J’abandonne ma pseudo-cachette, me redresse et cours, mettant en pratique le plan que j’avais imaginé, non pas de fuir avec ma vidéo comme initialement prévu, mais de sauver ma peau. Clyde continue de hurler à l’agonie mais je ne me retourne pas. Je cours, une créature à mes trousses. Je perds le compte du nombre de fois où je fais des détours, prends des raccourcis ou essaie de me cacher. Il me suit, comme s’il était équipée d’un radar…
Merde. Je touche les cicatrices sur mes tempes et maudis le sort, Dieu et le prince extraterrestre qui m’ont abandonnée. C’est une balise de reconnaissance. C’était censé être un putain de traducteur linguistique ! Le bruit des parasites s’est atténué mais il est toujours présent, il s’agit de leur langage. Comme promis par la gardienne Egara, je comprends de mieux en mieux au fur et à mesure que j’écoute. Sauf qu’ils ne parlent pas à haute voix comme des gens normaux, mais via une sorte de fréquence que mes nouveaux implants comprennent. Ce n’est pas de l’anglais, mais je les comprends à la perfection.
« Trouvez la femme. On doit la ramener chez nous.
– Elle se trouve à vingt mètres environ par rapport à notre position. On la capturera dans trente-trois secondes et demie.

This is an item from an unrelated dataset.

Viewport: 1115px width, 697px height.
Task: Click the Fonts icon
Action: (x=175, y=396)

– L’homme humain est mort. Attrapez la femme. On doit ficher le camp de cette planète avant que la coalition ne repère notre vaisseau.
– Dix-neuf secondes si on se base sur sa position et vitesse actuelles.
– Augmentez la vitesse.
– On augmente de cinquante pour cent. »
Je pense brièvement à la gardienne Egara et à ses affirmations concernant la maîtrise de la langue grâce aux implants. Elle avait raison. Si je survis, je lui adresserai un mot en guise de remerciement.

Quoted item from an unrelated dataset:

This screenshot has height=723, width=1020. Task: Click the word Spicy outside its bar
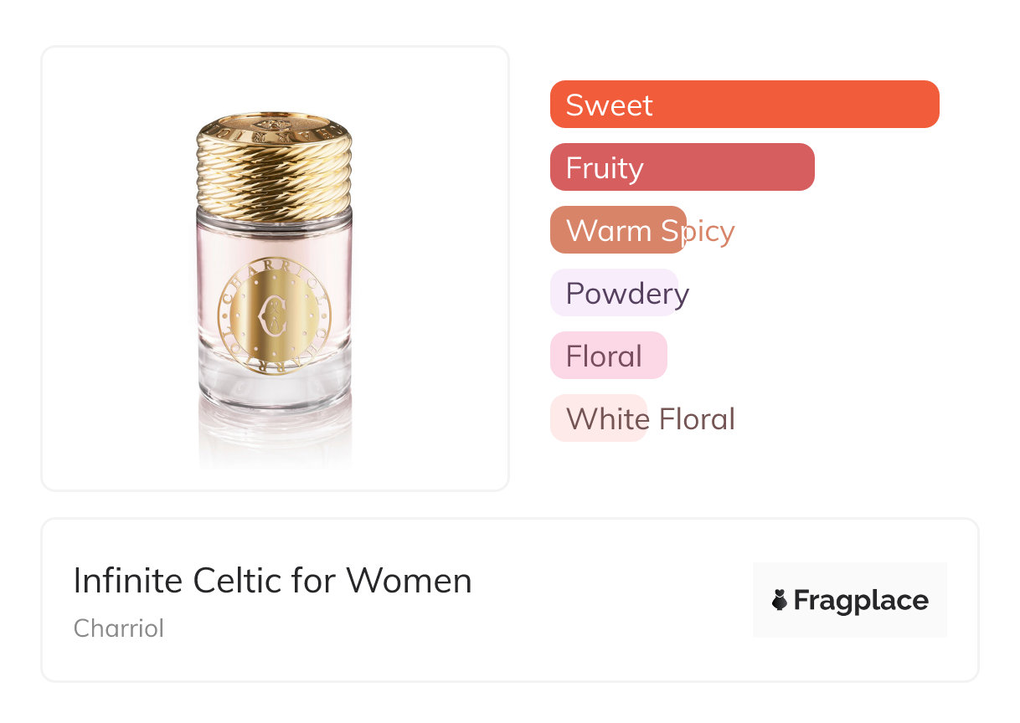[x=710, y=231]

Dix-neuf secondes avant que cette chose me capture ? Je cours plus vite que je n’ai jamais couru de toute ma vie, heureusement que je me suis efforcée de courir cinq jours par semaine, je percute une immense poitrine de plein fouet. Etourdie, je lève la tête, plus haut, sa peau est argentée, je pousse un hurlement.